Paper No. 9
Presentation Time: 3:35 PM


BERRY, Margaret E., U.S. Geological Survey, P.O. Box 25046, DFC, MS 980, Denver, CO 80225, SLATE, Janet L., U.S. Geological Survey, Box 25046, DFC, MS 406, Denver, CO 80225 and HANSON, Paul R., School of Natural Resources, University of Nebraska-Lincoln, 3310 Holdrege Street, Lincoln, NE 68583,

The South Platte River has headwaters in the Colorado Rocky Mountains and flows across the semiarid, short-grass prairie of eastern Colorado, a region highly susceptible to drought. Part of the High Plains Ecoregion, the area has a mean annual precipitation of ~30–50 cm and a mesic temperature regime. In this type of semiarid, drought-prone environment, geomorphic systems tend to be highly sensitive to climate change, and surficial deposits can provide a record of past system response to that change. Past droughts have been severe enough to mobilize dune sand and generate wind-blown silt. In addition, alpine glaciation has affected the headwaters region of the river.

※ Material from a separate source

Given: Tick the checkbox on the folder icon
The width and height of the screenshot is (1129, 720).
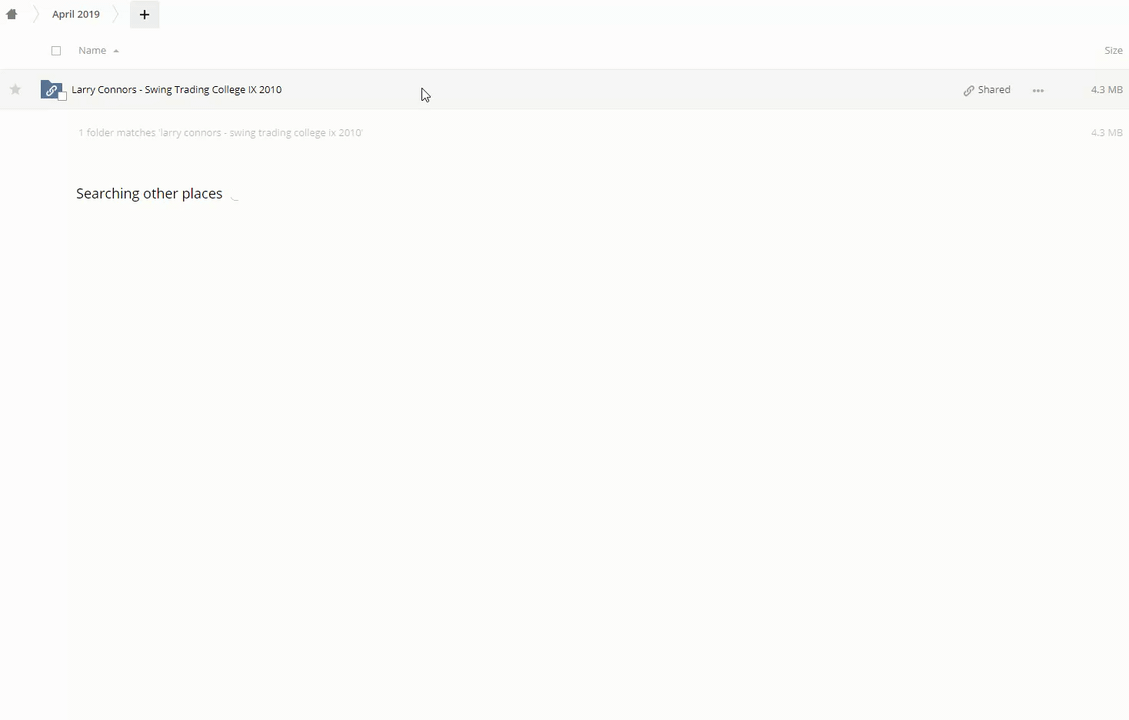Looking at the screenshot, I should tap(62, 96).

Surficial geologic mapping is in progress along the South Platte River corridor in eastern Colorado between the towns of Masters and Fort Morgan to better understand the river’s history and its relation to eolian deposits in the region. Along this stretch of river, late Pleistocene sidestream alluvium of Kiowa and Bijou Creeks overlies and interfingers with late Pleistocene mainstream alluvium of the South Platte River. Previous workers have correlated the late Pleistocene surface to the Kersey (or Broadway) terrace, and the next lower surface in the area to the Kuner terrace. Our OSL and 14C dates for sidestream alluvium from Kiowa, Bijou, and an unnamed creek (sampled at or near the South Platte River) yield information about timing of river aggradation and incision that generally is consistent with what previous workers have found for Kersey and Kuner terraces upstream. These dates, combined with our mapping research, imply that the South Platte River in eastern Colorado either was highly sensitive to rapidly changing environmental conditions during the late Pleistocene–Holocene transition, or crossed threshold conditions during that time that triggered rapid response of the geomorphic system. Our results indicate that the late Pleistocene surface was abandoned during this time of transition, and that river incision could have been brief in duration but impressive in scale, with ~15 m of downcutting possibly occurring within the span of several hundred years. Cessation of this episode of downcutting was followed by a period of renewed aggradation that formed the next lower terrace fill.